Sich nicht daheim verkriechen

Zehn Jahre Trauercafé Gelsenkirchen-Mitte

Seit zehn Jahren findet das Trauercafé donnerstags im Erdgeschoss des Kirchenkreis-Hauses statt. FOTO: CORNELIA FISCHER

Seit zehn Jahren findet das Trauercafé donnerstags im Erdgeschoss des Kirchenkreis-Hauses statt. FOTO: CORNELIA FISCHER

GELSENKIRCHEN – Es war ein sonniger Tag im Mai 2003, als das Trauercafé in der Pastoratstraße 10 erstmals seine Türen öffnete. Pfarrerin Marlies Höhne, damals Seelsorgerin im Marienhospital, und Pfarrer Klaus Bombosch, Seelsorger an den Evangelischen Kliniken, hatten die Idee, ein offenes Angebot für trauernde Menschen zu machen. Viele werden mit dem Verlust eines wichtigen Menschen nicht allein fertig und brauchen Gesprächspartner. In zwangloser Atmosphäre bei einem Kaffee mit anderen ins Gespräch kommen, die das gleiche Schicksal teilen, das war der Gedanke für die Gründung eines Trauercafés.

Schnell gab es auch ehrenamtliche Mitarbeiterinnen. Elsbeth Cybik und Liselotte Goßmann sind noch heute dabei und jeden Donnerstag im Einsatz. „Wir wollen nicht nur vom Tod reden, sondern auch mal Lachen können und etwas zusammen unternehmen“, so sagte es Elsbeth Cybik damals. Und so ist es auch geworden. Das Trauercafé wurde eine Begegnungsstätte, eine Anlaufstelle für die schwere Zeit der ersten, heftigen Trauer. „Das Trauercafé ist mein neuer Lebensinhalt geworden“ erzählte Anneliese Hünerbein. „Neue Freundschaften sind entstanden, aber am Anfang fühlte ich mich doch schon etwas fremd“, so Margret Junker. Weit über 1000 Eintragungen zählt das Gästebuch im Laufe der Zeit. Einige, die von Anfang an dabei waren, sind geblieben, andere haben sich nach einiger Zeit wieder verabschiedet. „Ich bin froh für die Zeit im Trauercafé, habe aber jetzt einen neuen Partner gefunden. Ich werde nicht mehr kommen.“ Und das ist auch gut so.
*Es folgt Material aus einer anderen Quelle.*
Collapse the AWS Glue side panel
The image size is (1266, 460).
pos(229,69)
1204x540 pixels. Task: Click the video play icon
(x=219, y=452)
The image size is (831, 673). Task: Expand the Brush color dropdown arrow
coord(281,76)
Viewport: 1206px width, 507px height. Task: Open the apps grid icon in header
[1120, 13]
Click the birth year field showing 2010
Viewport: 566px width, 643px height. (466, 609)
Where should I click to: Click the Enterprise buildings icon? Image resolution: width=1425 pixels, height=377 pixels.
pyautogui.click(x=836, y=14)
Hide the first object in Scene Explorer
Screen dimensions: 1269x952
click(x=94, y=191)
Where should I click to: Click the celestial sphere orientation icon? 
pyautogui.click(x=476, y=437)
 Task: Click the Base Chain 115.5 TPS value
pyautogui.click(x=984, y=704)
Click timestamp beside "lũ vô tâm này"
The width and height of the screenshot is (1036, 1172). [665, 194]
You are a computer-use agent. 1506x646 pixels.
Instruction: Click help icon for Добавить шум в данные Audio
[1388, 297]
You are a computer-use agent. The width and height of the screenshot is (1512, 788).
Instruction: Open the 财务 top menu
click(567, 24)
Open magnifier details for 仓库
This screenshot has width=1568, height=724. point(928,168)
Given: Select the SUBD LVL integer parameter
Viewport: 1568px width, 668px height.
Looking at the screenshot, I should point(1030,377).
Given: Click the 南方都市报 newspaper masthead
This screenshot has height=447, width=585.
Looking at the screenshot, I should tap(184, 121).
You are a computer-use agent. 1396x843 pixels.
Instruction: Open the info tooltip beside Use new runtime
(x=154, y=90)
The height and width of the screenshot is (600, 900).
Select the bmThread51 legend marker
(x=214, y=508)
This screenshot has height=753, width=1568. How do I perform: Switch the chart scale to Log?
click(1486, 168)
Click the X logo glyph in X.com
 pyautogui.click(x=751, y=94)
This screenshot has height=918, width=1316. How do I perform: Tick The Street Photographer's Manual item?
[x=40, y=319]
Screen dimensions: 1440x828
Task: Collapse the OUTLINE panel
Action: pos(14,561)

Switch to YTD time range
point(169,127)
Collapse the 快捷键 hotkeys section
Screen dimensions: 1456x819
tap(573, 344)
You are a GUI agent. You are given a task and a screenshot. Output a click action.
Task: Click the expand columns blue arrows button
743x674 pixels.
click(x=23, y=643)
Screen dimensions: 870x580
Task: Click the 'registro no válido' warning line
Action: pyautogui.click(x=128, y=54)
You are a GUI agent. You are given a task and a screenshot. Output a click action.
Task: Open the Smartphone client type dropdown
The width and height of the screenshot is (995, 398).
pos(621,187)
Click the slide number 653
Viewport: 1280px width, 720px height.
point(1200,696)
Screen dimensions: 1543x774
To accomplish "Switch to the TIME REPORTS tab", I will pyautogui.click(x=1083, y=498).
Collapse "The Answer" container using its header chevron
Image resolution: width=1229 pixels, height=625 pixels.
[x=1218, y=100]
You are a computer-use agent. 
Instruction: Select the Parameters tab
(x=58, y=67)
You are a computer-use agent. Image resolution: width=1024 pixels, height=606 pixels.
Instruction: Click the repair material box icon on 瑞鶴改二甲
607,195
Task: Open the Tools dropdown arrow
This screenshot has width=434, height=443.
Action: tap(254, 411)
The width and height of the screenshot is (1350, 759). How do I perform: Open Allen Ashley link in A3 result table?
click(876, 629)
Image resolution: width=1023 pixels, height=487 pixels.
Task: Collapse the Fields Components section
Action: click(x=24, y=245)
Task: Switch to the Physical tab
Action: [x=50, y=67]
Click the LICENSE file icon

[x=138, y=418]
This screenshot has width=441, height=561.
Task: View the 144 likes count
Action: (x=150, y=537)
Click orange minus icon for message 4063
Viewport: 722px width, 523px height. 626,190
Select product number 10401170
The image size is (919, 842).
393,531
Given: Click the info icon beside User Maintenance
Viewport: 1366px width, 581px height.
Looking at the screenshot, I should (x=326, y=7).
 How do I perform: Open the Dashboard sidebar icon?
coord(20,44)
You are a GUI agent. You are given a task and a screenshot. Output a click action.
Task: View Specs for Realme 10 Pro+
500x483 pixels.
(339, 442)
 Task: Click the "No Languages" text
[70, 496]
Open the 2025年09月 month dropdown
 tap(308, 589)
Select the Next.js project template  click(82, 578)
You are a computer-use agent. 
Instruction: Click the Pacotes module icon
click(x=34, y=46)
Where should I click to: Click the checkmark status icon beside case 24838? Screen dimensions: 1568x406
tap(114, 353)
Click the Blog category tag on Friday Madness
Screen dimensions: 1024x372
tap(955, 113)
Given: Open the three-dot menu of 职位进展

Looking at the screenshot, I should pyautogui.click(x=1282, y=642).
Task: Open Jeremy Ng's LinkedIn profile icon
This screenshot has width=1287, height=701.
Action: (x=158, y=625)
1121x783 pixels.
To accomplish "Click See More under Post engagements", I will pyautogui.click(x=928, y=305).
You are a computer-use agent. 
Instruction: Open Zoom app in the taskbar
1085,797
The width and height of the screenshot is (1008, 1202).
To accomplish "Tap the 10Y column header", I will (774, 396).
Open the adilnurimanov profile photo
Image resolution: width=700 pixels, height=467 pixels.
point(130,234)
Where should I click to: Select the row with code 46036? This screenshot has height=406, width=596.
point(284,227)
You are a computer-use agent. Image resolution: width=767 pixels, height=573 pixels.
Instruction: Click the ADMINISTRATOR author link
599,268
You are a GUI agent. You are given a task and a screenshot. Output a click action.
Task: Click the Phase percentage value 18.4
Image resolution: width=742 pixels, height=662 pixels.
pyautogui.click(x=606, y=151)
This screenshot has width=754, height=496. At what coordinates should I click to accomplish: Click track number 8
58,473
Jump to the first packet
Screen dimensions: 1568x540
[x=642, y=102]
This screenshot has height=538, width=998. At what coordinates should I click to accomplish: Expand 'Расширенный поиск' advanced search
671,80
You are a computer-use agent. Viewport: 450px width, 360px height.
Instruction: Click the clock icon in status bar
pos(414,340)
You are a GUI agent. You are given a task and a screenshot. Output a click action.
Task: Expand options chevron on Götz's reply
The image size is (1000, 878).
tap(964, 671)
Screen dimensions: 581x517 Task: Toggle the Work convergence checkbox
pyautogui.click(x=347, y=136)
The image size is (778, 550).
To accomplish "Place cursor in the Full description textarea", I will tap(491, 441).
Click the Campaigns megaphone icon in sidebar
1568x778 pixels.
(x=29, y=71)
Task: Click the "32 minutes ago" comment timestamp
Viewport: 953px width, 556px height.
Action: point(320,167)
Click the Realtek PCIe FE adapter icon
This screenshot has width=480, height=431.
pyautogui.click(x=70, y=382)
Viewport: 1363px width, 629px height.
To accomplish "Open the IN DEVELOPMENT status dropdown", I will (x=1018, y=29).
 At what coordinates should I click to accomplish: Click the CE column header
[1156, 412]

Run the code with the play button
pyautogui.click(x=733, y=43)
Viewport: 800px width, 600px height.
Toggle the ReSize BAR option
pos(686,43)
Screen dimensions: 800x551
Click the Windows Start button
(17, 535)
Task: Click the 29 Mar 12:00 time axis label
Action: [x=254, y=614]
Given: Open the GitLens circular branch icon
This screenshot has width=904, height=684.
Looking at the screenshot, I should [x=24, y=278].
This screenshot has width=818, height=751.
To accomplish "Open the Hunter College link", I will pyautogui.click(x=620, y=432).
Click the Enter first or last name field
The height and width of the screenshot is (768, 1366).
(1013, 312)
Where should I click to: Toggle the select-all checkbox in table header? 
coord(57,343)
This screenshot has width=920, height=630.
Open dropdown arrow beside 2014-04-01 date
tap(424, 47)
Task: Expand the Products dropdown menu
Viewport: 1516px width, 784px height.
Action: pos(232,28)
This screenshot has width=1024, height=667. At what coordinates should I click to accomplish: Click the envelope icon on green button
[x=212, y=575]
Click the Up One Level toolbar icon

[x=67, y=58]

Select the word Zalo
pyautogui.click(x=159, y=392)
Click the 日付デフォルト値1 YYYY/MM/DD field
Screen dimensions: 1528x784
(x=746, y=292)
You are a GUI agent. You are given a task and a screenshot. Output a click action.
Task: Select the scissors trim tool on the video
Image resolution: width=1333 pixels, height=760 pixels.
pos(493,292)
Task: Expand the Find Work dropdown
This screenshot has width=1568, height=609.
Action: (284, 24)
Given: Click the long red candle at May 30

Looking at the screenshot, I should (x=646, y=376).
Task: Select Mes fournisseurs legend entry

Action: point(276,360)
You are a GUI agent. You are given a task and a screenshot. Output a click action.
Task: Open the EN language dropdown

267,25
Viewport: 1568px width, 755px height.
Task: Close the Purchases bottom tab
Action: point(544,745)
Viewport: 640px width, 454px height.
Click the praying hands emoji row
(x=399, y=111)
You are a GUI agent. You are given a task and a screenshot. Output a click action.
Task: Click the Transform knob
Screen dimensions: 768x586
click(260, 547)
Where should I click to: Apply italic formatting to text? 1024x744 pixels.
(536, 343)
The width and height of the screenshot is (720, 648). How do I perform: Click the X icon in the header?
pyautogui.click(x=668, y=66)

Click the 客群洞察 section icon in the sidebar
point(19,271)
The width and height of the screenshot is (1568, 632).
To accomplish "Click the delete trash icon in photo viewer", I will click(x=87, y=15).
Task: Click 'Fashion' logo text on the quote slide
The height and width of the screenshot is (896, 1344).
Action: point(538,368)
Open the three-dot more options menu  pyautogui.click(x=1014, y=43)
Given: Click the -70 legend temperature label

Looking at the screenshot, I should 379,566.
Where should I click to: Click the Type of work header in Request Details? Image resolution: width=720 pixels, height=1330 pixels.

Alles hat seine Zeit: Verlieren hat seine Zeit, Suchen hat seine Zeit; Weinen hat seine Zeit, Lachen hat seine Zeit.

„Es ist schön, gemeinsam etwas zu unternehmen. Nicht, wie ich es lange gemacht habe, sich zu Hause zu verkriechen, sondern sich mit anderen verabreden.“ Auch das kann man im Trauercafé. Es befindet sich in der Pastoratstraße 10 und ist in der Regel am Donnerstag von 15 bis 17 Uhr geöffnet. Ehrenamtliche Mitarbeiterinnen begrüßen Neuankömmlinge und helfen dabei, sich ein wenig einzufinden beim ersten Besuch.